During tonight’s Committee of the Whole meeting, the Council voted 4-4 on moving the proposal before the full Council, where it was scheduled to set a public hearing for Oct. 17 tonight.

At-Large Council members Brian Jeffries, Derrick Quinney and Carol Wood and 1st Ward Councilman Eric Hewitt voted against the motion after a presentation from Lansing Community College. LCC is against the proposal because it wants to buy the Oliver Towers property and LCC officials offered cash for the property tonight.

LCC Board of Trustees Chairman Larry Meyer presented Mayor Virg Bernero and the Council a letter earlier today offering to pay $2.52 million for the property in question. The letter says the college would pay for the property as is, and would demolish the eight-story Oliver Towers structure.

“For a city that is looking for cash, we feel this presents an opportunity to the Council to say: ‘Let’s weigh our options,’” LCC Vice President Lisa Webb Sharpe told the Council. “The college is willing to pay what is the appraised value for the property.”

Webb Sharpe asked the Council to reconsider their current pending deal with Davenport University, which would give Davenport control of the block of land containing Oliver Towers.

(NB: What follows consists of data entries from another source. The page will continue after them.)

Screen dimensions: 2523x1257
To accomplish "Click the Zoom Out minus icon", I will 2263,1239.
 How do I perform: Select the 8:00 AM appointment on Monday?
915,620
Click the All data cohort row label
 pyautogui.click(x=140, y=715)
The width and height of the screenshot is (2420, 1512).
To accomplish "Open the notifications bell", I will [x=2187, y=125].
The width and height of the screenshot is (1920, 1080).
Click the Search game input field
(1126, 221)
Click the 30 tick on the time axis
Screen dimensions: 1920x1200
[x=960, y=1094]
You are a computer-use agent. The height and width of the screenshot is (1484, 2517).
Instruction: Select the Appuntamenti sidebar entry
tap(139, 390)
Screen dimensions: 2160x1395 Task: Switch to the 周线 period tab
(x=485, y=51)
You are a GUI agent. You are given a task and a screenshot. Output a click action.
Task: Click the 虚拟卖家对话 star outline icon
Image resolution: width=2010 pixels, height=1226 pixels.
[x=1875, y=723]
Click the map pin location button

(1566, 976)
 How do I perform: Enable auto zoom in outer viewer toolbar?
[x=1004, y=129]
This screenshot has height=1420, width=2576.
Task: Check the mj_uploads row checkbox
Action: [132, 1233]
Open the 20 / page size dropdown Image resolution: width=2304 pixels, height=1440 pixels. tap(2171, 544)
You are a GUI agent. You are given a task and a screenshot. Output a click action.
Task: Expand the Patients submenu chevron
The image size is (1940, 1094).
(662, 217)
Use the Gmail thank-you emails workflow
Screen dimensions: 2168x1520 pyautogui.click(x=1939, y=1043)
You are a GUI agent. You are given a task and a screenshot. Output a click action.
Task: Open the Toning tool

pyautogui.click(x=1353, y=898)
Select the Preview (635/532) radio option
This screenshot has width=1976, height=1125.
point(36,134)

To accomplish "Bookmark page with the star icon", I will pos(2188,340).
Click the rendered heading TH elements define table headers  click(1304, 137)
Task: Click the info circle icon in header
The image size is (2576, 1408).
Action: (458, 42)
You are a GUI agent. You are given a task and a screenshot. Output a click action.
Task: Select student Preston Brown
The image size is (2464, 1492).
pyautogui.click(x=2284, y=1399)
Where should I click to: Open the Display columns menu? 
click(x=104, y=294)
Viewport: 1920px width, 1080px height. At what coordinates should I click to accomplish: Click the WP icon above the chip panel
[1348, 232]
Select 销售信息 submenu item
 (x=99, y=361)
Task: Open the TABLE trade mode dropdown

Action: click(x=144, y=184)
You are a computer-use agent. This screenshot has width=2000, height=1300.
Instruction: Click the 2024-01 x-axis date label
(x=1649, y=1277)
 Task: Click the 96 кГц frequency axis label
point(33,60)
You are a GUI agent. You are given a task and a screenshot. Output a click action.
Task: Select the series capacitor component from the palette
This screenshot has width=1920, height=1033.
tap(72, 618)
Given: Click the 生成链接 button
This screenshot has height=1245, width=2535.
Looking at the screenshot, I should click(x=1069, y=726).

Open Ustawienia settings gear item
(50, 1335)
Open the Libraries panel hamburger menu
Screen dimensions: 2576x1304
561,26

The proposed development agreement between the city and Davenport would trade 3.01 acres on the block surrounded by Seymour and Capitol avenues and Shiawassee and Ionia streets downtown for Davenport’s campus at the corner of Kalamazoo and Cherry streets, 2.72 acres worth nearly $2.34 million. In addition to Oliver Towers, the lot in question also contains a parking lot, which LCC leases from the city for $175,000 a year. The Council is one of four entities that needs to approve the agreement, and at least six members need to say yes, according to City Charter rules for disposing city property.